Olympic Glory can justify odds by running rings around rivals
THOSE of us who write about racing often get a bit of stick when we tip a short-priced favourite and we quite rightly risk being labelled as unoriginal.
Tipping the jolly, after all, is something any old mug can do. Most people having a bet, especially those that do it for a bit of craic on a Saturday afternoon, are on the lookout for something at a decent price which offers a nice payout if it wins.
However, there are certain races where backing the favourite simply makes sense from both a practical and a value point of view and it's interesting to note that 73pc of the Lockinge Stakes winners since 1997 have come from the top two horses in the betting.

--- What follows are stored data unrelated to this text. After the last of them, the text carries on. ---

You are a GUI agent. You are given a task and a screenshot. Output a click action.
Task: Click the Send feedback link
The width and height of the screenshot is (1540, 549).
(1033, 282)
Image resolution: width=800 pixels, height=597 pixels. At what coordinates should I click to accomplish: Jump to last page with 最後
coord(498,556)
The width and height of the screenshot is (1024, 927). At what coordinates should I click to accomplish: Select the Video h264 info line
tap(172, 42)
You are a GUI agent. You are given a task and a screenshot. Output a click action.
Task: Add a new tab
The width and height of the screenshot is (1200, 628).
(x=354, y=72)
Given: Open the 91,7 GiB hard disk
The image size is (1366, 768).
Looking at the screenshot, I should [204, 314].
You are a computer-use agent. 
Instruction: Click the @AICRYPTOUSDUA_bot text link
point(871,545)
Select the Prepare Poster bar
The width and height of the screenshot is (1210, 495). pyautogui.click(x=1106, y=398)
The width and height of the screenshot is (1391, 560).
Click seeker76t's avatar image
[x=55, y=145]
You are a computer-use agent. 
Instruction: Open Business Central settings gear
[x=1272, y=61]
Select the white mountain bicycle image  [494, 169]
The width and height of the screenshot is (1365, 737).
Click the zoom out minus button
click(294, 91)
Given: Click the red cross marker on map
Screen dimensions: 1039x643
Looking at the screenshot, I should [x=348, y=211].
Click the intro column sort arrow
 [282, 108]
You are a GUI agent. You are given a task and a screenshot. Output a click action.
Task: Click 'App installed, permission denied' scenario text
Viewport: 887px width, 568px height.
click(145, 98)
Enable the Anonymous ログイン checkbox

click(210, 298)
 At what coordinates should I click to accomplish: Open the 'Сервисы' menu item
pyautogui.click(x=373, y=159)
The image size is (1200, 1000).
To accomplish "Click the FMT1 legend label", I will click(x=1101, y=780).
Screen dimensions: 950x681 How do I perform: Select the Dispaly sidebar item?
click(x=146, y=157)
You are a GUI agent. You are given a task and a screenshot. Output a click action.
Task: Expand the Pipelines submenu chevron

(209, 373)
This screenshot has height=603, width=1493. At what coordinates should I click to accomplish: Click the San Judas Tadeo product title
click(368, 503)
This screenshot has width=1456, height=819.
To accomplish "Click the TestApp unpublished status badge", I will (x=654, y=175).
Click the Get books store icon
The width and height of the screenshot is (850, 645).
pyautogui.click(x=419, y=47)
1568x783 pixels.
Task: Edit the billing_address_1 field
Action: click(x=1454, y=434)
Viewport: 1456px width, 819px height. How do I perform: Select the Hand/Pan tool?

Indeed, all winners since the turn of the century have been priced in single figures, with Farhh (100/30), Frankel (2/7), Canford Cliffs (4/5) and Paco Boy (8/11) the latest four to come home in front in the Group One mile-long test at Newbury (3.50).
This year, the market is headed by Richard Hannon's Olympic Glory and, as hard as I've tried to come up with reasons to take him on, I'm finding it impossible to oppose the four-year-old which, at 125, is half a stone clear of nearest rival in the ratings, Top Notch Tonto (118).
I suppose it could be argued that his ninth place out of 10 runners in the Breeders' Cup Mile at Santa Anita last time out in November is reason enough to swerve the son of Choisir at such a short price but to be honest, I don't get too concerned when a horse flops in a race Stateside.
The conditions and tactics in the big American races are totally different to this part of the world and many top-class European horses have struggled at events like the Breeders' Cup.
Besides, the pace was far too strong, the going didn't suit and Richard Hughes simply couldn't get him into the rhythm of the race. As such, I think it's safe enough to discount Santa Anita.
Having raced mostly in France, Olympic Glory was perhaps underappreciated in Britain last season but a rock-solid performance when beating the likes of Top Notch Tonto and Dawn Approach in the Queen Elizabeth II Stakes at Ascot confirmed that he can keep his own in this type of company.
On that occasion, Hughes weaved his way through the field with ease and when he asked his mount to push on around a furlong from home, the response he got was absolutely terrific.
Frankie Dettori rides today as number one jockey to Sheikh Joaan Al Thani, with Hughes partnering Montiridge.
Of the rest, American import Verrazano could be the danger horse at 4/1 on his first start for Aidan O'Brien.
He has won a couple of Grade One races across the Atlantic and the vibes from Ballydoyle are quite positive, so it will be interesting to see how he gets on today, having finished fourth in the Breeders' Cup Dirt Mile in November.
Tullius is another one to watch for the Andrew Balding stable.
He ran a career best when winning a Group Two over a mile at Sandown last time and the six-year-old seems to be improving with age and experience.
THE Paul Cole-trained Meritocracy can be workmanlike at times but he has a bit of talent deep down and showed a nice turn of foot to land a competitive nursery handicap at Kempton back in October.
The handicapper raised him 5lb to a mark of 90, which was a little on the high side, and he finished mid-division in his two races since.
He's back down to a realistic 87 for the Coral.co.uk Sprint Trophy at Newmarket (3.30) and it would be no surprise to see him finish in the money this afternoon, priced around 14/1
2.05 Newbury: Sky Hunter
2.55 Newmarket: Parbold
3.30 Newmarket: Meritocracy (e/w)
3.50 Newbury: Olympic Glory
Do the double
WIGAN'S victory over Manchester City in last year's FA Cup final proved that the underdog can triumph now and again but I doubt we'll see a similar situation unfold today as Hull take on Arsenal. With very little to lose, Hull could be dangerous but the Gunners haven't seen silverware since 2005 and are unlikely to slip up this evening. Back Arsenal in the half-time/full-time market at 23/20.
A GOOD case could be made for at least four horses in the Listed Tamdown King Charles II Stakes at Newmarket (2.55) but the Richard Fahey-trained Parbold looks a little overpriced at 10/3. The colt was giving weight all-round when fifth in a handicap here last month and remains of interest, having held his own in a Group Two at York previously.
* Last week's double was successful on both legs at an overall price of 10/3.